To evaluate Databend's performance against other OLAP databases, we will use the standardized ClickBench, which measures database performance using the hits
dataset from a production environment. The benchmark includes results from 50 databases.
It tests data import time and 43 other queries, with the database's overall performance across all testing scenarios determining its total ranking.
To demonstrate the real performance of Databend, we did not make any special optimizations for the testing scenarios:
- We used all default configurations without any parameter tuning
- We did not partition the data based on specific column during the import and table creation
- We did not cache the original data or query results, only caching metadata and indexes
We submitted test results for the three most common types of Amazon EC2 instances:
- c6a.metal, 500GB gp2 (192 cores)
- c6a.4xlarge, 500GB gp2 (16 cores)
- c5.4xlarge, 500GB gp2 (16 cores)
Data Load Performance (March 3rd, 2023)
Data Load Performance Ranked First for all three instance types:
Query Performance (March 3rd, 2023)
In hot run queries, Databend performed exceptionally well on c6a.4xlarge, ranking first. It had a slight disadvantage on c5.4xlarge, ranking second, and was in third place on c6a.metal.
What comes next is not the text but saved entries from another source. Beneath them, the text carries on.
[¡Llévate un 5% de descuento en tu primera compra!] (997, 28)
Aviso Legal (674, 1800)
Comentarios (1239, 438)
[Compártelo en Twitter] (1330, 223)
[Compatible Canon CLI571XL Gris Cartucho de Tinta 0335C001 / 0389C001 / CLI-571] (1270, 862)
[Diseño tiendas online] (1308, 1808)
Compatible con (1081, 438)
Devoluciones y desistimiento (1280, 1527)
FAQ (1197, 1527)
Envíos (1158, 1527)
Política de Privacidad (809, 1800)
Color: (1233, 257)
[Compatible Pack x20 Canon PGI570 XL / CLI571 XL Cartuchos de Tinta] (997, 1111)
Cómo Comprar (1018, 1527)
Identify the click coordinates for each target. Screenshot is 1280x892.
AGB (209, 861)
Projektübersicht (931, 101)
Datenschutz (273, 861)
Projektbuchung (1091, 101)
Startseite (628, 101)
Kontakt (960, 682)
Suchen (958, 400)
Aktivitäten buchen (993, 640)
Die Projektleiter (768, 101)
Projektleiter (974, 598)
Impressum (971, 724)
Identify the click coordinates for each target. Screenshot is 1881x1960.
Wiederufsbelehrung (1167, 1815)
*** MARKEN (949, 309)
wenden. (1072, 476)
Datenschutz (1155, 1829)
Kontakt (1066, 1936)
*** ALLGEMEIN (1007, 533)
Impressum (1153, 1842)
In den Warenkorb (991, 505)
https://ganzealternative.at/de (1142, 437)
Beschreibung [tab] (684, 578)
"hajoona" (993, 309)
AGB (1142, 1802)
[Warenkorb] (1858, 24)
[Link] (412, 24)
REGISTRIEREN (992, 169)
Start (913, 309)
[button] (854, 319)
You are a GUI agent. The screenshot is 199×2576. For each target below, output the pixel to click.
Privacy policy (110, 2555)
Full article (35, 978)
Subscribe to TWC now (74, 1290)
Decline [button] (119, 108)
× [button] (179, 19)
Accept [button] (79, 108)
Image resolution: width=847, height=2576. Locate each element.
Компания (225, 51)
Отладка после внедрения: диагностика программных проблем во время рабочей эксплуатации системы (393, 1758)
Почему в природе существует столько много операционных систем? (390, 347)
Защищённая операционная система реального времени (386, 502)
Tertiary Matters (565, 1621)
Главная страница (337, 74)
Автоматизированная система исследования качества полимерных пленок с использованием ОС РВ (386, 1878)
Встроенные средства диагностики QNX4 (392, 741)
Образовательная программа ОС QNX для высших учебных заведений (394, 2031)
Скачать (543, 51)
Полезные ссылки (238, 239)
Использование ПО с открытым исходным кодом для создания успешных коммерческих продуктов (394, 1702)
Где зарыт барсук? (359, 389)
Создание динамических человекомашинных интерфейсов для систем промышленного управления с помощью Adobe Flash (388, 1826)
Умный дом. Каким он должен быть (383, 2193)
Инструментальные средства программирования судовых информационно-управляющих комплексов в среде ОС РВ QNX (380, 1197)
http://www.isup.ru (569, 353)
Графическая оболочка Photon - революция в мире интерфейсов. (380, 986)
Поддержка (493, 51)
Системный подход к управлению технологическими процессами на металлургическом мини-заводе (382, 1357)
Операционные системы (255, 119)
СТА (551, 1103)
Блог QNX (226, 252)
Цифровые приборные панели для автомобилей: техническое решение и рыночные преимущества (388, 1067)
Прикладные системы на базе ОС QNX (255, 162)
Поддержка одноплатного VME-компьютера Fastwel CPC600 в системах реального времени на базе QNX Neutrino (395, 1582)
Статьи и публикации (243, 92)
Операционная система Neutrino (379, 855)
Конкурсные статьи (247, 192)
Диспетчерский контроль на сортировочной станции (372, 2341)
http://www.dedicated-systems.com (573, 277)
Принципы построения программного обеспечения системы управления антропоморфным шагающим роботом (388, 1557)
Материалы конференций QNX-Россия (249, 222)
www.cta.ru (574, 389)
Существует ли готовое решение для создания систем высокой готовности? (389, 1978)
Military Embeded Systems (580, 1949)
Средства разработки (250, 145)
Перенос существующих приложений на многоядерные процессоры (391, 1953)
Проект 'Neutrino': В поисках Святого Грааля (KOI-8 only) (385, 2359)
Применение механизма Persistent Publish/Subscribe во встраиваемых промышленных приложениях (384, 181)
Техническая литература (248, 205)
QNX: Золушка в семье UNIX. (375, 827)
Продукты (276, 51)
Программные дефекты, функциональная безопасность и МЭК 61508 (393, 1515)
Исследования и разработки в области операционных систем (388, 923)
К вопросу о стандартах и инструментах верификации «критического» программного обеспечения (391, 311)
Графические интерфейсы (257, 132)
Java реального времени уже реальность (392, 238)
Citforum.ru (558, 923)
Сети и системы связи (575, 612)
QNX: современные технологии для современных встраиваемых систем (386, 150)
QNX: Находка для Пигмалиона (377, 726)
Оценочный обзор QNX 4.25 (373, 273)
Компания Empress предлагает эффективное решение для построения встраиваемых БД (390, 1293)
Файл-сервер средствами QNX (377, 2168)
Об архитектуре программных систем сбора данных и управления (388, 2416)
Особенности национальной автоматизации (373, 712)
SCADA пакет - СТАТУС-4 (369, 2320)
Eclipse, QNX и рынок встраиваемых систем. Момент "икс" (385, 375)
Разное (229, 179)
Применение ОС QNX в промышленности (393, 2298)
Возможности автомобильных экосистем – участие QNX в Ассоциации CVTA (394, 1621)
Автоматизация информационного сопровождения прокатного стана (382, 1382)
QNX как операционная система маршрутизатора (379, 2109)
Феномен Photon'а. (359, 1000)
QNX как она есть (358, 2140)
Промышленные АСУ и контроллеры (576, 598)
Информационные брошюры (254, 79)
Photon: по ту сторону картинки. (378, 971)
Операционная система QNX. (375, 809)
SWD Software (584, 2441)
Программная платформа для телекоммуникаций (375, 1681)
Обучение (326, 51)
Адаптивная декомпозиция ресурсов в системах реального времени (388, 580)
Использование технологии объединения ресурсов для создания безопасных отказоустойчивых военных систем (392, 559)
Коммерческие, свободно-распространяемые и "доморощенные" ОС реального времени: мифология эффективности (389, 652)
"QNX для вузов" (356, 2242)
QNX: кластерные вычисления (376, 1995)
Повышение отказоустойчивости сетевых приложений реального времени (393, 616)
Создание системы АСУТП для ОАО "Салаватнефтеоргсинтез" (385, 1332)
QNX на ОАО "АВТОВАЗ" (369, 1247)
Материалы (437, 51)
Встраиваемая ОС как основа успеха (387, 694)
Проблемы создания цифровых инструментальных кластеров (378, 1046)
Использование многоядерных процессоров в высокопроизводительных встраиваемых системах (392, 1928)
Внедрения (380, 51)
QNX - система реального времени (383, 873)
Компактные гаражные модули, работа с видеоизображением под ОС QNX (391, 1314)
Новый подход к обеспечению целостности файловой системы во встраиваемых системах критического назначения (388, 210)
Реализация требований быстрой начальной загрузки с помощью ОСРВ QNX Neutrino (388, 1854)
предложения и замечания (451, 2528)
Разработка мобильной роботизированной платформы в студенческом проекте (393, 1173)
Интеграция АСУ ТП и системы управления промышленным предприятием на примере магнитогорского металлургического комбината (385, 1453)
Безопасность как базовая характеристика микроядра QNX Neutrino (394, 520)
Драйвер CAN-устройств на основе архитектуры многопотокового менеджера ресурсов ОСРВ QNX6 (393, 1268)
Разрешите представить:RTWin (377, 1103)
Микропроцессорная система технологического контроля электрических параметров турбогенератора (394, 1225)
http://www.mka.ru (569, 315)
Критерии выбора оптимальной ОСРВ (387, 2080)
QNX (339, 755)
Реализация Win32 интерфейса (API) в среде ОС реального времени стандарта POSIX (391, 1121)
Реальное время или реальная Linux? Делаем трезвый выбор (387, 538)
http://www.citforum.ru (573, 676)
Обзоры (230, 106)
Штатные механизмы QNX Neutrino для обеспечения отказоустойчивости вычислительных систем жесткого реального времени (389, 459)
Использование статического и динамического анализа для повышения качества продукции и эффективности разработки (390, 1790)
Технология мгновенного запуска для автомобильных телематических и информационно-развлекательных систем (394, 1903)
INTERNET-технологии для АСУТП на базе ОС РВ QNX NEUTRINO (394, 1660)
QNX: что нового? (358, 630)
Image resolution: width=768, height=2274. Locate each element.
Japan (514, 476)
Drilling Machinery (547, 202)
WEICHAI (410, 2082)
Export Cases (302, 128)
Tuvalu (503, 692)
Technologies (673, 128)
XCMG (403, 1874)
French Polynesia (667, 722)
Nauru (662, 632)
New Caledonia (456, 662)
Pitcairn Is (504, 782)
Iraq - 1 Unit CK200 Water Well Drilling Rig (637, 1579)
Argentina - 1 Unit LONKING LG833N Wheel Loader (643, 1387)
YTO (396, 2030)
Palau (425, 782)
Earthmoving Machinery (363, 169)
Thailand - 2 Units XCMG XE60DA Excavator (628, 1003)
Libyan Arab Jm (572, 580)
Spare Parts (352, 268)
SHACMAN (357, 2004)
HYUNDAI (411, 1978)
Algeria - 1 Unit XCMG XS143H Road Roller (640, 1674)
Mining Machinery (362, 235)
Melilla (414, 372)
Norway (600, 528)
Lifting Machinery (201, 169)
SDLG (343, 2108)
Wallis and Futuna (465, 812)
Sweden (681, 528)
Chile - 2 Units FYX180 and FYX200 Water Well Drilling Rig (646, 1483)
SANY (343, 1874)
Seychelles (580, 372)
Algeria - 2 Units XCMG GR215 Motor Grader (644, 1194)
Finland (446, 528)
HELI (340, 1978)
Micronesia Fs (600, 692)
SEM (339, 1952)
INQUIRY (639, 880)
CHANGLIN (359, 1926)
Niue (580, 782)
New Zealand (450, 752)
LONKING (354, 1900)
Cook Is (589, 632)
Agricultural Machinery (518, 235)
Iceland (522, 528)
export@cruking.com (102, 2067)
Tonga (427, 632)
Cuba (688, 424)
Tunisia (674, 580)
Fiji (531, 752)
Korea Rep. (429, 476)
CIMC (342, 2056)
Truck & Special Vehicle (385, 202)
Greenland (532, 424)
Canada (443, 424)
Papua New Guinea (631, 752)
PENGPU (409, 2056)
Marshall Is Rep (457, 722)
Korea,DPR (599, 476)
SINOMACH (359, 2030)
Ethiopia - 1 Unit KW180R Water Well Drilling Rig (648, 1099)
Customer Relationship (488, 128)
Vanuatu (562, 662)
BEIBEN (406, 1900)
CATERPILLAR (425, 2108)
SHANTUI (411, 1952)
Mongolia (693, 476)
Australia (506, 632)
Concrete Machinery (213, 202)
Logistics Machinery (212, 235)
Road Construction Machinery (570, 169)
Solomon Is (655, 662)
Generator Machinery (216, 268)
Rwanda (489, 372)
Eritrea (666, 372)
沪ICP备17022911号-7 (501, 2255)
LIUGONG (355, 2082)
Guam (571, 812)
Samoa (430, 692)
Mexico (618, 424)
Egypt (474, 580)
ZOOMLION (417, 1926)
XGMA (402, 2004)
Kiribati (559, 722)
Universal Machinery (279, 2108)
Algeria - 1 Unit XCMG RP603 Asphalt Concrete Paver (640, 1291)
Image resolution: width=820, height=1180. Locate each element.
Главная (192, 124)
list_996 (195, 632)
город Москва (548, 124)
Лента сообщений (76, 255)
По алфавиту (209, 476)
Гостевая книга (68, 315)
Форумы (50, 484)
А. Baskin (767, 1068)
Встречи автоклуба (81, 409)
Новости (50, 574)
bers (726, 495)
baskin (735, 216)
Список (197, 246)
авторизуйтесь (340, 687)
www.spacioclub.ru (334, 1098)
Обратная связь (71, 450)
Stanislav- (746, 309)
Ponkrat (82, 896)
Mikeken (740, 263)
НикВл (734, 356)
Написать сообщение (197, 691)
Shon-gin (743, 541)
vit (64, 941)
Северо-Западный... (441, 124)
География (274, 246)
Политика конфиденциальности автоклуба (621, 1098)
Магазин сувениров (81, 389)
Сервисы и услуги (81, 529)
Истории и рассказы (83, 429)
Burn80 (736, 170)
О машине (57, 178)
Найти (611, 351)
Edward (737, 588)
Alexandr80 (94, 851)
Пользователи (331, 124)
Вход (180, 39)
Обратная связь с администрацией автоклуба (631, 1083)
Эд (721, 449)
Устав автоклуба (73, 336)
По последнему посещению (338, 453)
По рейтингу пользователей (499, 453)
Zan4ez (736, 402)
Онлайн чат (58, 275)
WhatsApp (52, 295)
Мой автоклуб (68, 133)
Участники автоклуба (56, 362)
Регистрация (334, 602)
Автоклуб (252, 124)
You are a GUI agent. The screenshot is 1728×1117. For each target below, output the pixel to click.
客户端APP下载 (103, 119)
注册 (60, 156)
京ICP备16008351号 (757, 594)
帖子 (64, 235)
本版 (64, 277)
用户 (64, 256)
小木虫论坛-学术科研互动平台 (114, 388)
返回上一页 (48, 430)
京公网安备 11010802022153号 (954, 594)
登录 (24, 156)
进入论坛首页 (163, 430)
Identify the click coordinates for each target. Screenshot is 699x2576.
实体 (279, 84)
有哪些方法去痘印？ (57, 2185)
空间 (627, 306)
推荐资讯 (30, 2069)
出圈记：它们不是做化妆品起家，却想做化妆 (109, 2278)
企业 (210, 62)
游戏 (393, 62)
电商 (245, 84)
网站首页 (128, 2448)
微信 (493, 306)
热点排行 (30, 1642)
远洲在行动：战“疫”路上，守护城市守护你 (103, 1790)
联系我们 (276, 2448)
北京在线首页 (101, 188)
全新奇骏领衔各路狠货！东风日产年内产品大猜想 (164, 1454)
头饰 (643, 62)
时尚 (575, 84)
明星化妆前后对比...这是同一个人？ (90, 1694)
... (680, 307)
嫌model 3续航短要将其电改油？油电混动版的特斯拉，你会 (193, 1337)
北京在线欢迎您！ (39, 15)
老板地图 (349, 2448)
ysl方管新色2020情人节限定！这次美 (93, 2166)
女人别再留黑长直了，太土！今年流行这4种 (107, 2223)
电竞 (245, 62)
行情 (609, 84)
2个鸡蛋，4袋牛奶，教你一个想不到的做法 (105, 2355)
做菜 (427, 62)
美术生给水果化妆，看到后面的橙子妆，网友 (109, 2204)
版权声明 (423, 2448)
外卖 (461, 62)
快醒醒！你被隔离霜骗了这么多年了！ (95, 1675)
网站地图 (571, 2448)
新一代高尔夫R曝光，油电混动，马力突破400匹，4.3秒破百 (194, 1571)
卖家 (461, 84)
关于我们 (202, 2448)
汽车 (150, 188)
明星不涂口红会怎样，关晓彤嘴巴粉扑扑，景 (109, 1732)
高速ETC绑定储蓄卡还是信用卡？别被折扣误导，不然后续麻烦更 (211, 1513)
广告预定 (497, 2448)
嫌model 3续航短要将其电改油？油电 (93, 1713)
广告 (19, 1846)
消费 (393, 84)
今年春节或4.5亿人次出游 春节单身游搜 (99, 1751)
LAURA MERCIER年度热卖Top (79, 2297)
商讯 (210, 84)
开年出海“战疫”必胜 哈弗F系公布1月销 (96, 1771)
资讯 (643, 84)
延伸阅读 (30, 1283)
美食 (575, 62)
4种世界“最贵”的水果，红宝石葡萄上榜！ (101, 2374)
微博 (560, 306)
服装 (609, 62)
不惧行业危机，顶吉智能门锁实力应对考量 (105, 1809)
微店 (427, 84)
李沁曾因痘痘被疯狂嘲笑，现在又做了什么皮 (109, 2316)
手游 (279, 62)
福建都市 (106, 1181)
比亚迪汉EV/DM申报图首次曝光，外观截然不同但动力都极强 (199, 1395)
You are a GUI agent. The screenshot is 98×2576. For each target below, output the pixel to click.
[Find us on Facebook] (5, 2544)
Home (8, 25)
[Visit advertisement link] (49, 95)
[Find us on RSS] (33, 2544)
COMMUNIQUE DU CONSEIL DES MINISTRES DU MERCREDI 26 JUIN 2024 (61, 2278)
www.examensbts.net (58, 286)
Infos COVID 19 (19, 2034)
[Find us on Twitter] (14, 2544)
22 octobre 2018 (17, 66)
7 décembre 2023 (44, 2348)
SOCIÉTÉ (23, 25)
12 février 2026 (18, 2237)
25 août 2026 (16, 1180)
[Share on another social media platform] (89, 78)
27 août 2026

Thanks to the newly designed expression system in Databend, all operators have been implemented with vectorization, and all operators have domain-based value inference capabilities. Based on this, we can apply a powerful constant folding framework to perform multi-level data pruning, as well as skip unnecessary data blocks as much as possible.
In addition, the scheduling ability of the pipeline and the functionality of the aggregation operator have been further strengthened, allowing for efficient scheduling of CPU and IO resources, thereby achieving optimal performance.
Conclusion
Databend is a new generation cloud-native data warehouse designed for cloud-based object storage, and it hasn't done much optimization for local file system scenarios.
The gap between the top three in the ClickBench list is not very significant. Therefore, even in scenarios where it is not particularly good at, combining high-performance computing power, Databend can also achieve good advantages. Since Databend uses default configurations and disables DataCache, the comparison has little significance in cold run scenarios. We can also optimize the table creation statement (e.g., import partition by UserID
, optimize Q17
and other scenarios that aggregate by UserId) or add some parameter tuning to further improve performance.
Later on, we will add test results based on cloud-based object storage to ClickBench.
However, benchmark tuning is not the main purpose of this test. Our ultimate goal is to provide users with ultimate performance and easy-to-use product experience in common scenarios. Benchmarking is mainly to provide us with a way to measure performance and improve product quality.
ClickBench testing is very representative, so we have integrated ClickBench into the performance testing CI of various versions and PRs, making it easy for developers to observe performance degradation and improvement and optimize product development.